Our overall goal was to use text analytic and data mining tools to track historic and modern late blight outbreaks and understand theories of the cause of the disease, origin and mitigation strategies. Our specific objectives were to: (1) use text analytics of unstructured historical reports from the US Commissioner of Patents Office to map historical (1843–1845) US potato blight outbreaks; (2) characterize theories on the source and spread of the pathogen and remedies for control; and (3) create modern late blight intensity maps using Twitter feeds.

Results

A glossary of text analytics terms that readers can reference as the results and methods are discussed is provided (Supplementary Table 1).

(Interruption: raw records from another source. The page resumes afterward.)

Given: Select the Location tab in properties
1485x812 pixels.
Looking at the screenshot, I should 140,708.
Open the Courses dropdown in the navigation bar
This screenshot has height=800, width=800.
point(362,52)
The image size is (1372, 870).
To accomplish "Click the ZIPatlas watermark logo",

Impact of late blight in the US

We conducted an analysis of the frequency of key words and phrases relating to potato blight in the US Annual Commissioner of Patent Reports25,26,27. Lexical dispersion plots of data retrieved from the 1843 to 1845 reports revealed an increase in the frequency of words like “rot”, “blight”, and “disease” (Fig. 1). These keywords occurred in the text in close proximity to the keyword “potato”, starting in 1844, suggesting an increase in the occurrence of the disease from the previous year. The frequency change also implies an increase in discussion about the disease in the reports as growers and scientists became aware of the new disease affecting potato crops and discussed the disease at local agricultural society meetings.

Figure 1
figure 1

Lexical dispersion plots of word frequencies for different search terms indicated for potato disease from the US Commissioner of Patent Reports from (a) 1843 (b), 1844 and (c) 1845.

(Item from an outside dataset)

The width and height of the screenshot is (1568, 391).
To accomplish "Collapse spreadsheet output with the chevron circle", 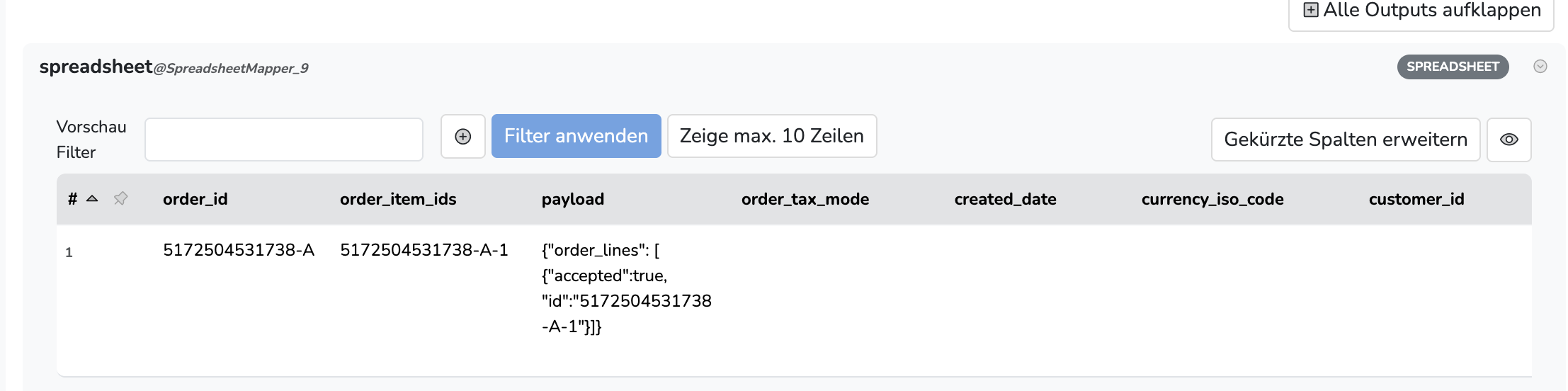I will [1540, 67].
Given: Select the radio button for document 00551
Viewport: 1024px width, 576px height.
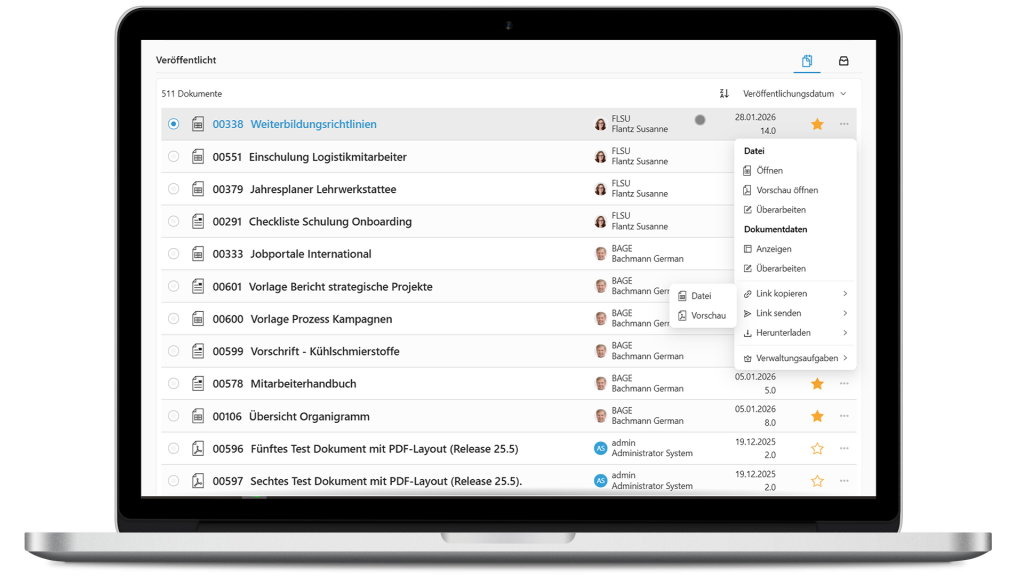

We also examined the reports of the potato disease with Google Ngram which included a broader look at literature from the time period. A Google Ngram search of the Google Books Corpus for three 2-g (“potato disease”, “potato rot”, “late blight”) revealed a spike in the occurrence of “potato disease” and “potato rot” around the mid-1840s that coincided with the Irish Famine outbreaks (Fig. 2). A second spike for “potato disease” was noted around the 1870s, which correlated with a second major outbreak of late blight that was recorded in historic literature38. A third spike, almost as large as the 1840 spike, occurred in the 1940s during the time period of World War II. The term “late blight” did not appear in the word corpus until around 1900, possibly in conjunction with both the observation of disease occurrence in late maturing varieties and the start of breeding efforts to produce blight-resistant potatoes that had delayed disease until “late” in the season.

Figure 2
figure 2

Google Ngram plot of three 2-g keywords searches for “potato disease”, “potato rot” and “late blight” in publications from the English corpus 1800–2019.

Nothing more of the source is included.